Buried Sword Valley was not a valley.
It had once been a city — built at the foot of the Iron Ridge Mountain Range on Dragon Rise Continent, famous in its day for its extraordinary tradition of crafting divine weapons, and so it had earned the name Buried Sword Valley, or sometimes Buried Sword Manor. Its founding ruler, the Buried Sword Immortal, had written a chapter of history radiant enough to rival any era — in the ancient age, Buried Sword Valley had dwarfed even the Imperial Capital in scale.
Now, of course, it was nothing but an abandoned ruin, lost to history.
Working from incomplete historical records and what Grandma Sha had told him, Yueyang had assembled a rough picture of the truth.
After more than a hundred and eighty generations, the power structure of Buried Sword Valley had fractured into civil war — kinsmen turning on kinsmen, generations of fighting. In the end, the Fairy Qiluo’s husband fell in battle, and Buried Sword Valley drove out the faction led by the True Lord of Raging Fire at terrible cost. But the True Lord of Raging Fire, once his strength had recovered, broke his oath without a second thought — the promise he had sworn upon defeat, never to move against Buried Sword Valley again, abandoned the moment it was inconvenient. Using the pretext that a woman had no right to hold authority over Buried Sword Valley, and claiming himself the pureblooded heir of the Buried Sword Immortal’s lineage, he led an army of powerful warriors in an assault on the Valley.
The final confrontation between the Fairy Qiluo and the True Lord of Raging Fire triggered a Heavenly Tribulation of catastrophic proportions. The entire Buried Sword Manor was destroyed, and both combatants fell — never to be heard from again.

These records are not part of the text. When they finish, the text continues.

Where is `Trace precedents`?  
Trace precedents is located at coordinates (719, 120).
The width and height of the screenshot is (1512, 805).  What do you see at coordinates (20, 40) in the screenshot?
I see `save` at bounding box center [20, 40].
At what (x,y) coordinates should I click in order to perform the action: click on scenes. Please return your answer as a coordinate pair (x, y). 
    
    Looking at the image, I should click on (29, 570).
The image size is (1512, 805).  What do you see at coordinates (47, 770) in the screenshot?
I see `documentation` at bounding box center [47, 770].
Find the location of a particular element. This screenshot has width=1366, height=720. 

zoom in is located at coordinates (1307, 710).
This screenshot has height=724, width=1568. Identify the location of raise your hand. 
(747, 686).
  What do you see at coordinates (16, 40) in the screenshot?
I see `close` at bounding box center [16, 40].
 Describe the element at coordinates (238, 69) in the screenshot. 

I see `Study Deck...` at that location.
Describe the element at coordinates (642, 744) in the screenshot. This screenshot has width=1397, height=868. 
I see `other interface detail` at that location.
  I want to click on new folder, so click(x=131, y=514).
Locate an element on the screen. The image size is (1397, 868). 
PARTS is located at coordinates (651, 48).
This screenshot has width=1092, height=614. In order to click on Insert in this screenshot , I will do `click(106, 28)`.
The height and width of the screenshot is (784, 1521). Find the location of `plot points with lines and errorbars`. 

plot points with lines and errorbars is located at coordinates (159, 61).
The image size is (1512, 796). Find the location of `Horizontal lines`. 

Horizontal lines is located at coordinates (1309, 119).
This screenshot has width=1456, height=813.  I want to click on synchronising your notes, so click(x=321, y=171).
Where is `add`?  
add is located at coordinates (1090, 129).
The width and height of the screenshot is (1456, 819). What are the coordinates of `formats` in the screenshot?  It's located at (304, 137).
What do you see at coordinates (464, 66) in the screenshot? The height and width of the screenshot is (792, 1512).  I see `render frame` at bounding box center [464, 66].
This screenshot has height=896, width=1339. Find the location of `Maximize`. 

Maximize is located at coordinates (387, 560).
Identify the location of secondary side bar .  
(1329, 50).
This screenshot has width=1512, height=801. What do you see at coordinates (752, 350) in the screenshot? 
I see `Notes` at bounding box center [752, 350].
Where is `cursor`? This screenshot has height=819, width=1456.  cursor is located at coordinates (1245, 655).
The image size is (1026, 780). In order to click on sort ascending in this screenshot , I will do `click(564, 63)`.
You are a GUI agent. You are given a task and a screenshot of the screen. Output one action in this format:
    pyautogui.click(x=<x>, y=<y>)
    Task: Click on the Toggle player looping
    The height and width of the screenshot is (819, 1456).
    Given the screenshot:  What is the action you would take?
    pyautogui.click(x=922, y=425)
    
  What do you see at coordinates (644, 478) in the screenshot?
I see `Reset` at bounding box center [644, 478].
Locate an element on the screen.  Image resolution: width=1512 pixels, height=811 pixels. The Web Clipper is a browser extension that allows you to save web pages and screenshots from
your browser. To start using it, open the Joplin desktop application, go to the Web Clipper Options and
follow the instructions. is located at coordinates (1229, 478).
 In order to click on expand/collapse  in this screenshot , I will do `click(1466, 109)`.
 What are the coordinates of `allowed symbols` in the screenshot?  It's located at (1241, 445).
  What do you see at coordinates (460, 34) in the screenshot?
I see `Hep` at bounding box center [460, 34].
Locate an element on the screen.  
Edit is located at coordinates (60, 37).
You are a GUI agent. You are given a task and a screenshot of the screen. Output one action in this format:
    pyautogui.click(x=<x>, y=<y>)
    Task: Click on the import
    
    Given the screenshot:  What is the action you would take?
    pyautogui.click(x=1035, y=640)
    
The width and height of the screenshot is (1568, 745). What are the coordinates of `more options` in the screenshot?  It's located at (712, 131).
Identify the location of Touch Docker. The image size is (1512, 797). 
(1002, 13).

The Iron Ridge Mountain Range became a place of annihilation, and for a long time no one dared approach it. Millennia upon millennia passed. Forests grew back. Magical beasts returned and made their home in what had once been Buried Sword Valley — which itself had long since ceased to exist in any recognizable form.
“The magical beasts here are strange,” Luohua observed after she and Yueyang had spent half a day searching the Iron Ridge Mountain Range. Her eye for detail hadn’t missed a thing. “They’re not particularly powerful, but they’re peculiar — as if something is influencing them. The plants are the same. I counted dozens of varieties of flowers on the way here, and not a single one looked normal.”
“It must be residual Heavenly Tribulation energy,” Yueyang agreed. He’d noticed it too. “And Buried Sword Valley itself may have had some kind of secret energy of its own.” The magical beasts here were weaker than he might have expected, but utterly unlike their counterparts anywhere else — with a vitality and resilience that far exceeded creatures of the same rank found in other regions.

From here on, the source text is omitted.